States won by President Donald Trump in the 2016 election stand to lose the most as a trade war between the U.S. and China kicks off, according to Citigroup research.
The U.S. officially implemented tariffs on $34 billion worth of Chinese imports, including water boilers, airplane tires and X-ray machine components. China responded with its own set of tariffs on U.S. pork and soybeans, among other goods.
This tit-for-tat trade war would mostly impact states that voted “overwhelmingly” in favor of Trump in 2016 — relative to the states won by Hillary Clinton — as they possess “jobs and output significantly affected by tariffs,” Dana Peterson, Citi’s North America economist, said in a note Thursday evening.
Peterson pointed out that so-called red states have 3.9 million jobs linked to foreign trade, far more than the 2.5 million in blue states. She added that “80 percent of ‘red’ states produce goods subject to retaliatory tariffs totaling 10 percent or more of GDP, compared to 10 percent of ‘blue’ states.”

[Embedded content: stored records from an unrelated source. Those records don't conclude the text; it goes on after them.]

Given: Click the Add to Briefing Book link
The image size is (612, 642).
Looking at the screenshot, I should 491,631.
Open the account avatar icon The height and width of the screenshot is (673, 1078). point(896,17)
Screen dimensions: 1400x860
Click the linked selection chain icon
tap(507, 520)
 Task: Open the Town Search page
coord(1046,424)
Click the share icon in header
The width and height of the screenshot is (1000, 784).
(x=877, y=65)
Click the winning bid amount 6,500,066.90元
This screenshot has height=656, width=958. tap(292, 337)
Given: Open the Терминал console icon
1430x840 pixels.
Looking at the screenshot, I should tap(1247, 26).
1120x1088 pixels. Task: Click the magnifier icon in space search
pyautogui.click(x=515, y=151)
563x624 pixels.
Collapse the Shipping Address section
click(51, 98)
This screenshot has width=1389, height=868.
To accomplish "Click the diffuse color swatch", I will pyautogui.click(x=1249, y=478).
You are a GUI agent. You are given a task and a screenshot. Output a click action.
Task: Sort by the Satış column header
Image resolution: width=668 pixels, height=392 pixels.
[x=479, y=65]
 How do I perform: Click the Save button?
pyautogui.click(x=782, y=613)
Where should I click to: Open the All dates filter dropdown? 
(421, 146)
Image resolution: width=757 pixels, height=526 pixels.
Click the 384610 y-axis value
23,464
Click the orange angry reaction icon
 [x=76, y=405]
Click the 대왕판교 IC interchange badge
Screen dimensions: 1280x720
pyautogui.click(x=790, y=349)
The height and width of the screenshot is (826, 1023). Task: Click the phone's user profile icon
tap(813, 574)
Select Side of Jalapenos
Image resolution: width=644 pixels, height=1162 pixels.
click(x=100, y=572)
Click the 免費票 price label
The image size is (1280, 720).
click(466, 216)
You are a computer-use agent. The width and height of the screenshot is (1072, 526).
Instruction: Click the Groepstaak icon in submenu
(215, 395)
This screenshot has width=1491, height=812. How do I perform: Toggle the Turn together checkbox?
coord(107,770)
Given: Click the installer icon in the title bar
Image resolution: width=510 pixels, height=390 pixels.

The tariffs on U.S. and Chinese goods come after months of posturing by both countries. Back in March, Trump announced tariffs on all steel and aluminum imports into the U.S., to which China — along with other key trade partners — threatened to retaliate.
The back-and-forth on trade rhetoric has kept U.S. equities in a range as investors assess the impact of tariffs on corporate profits and global economic growth. The S&P 500 has traded in a 7.5 percent range since March. Since May, the S&P 500’s range had gotten even tighter as the broad index oscillates in a 5.4 percent band.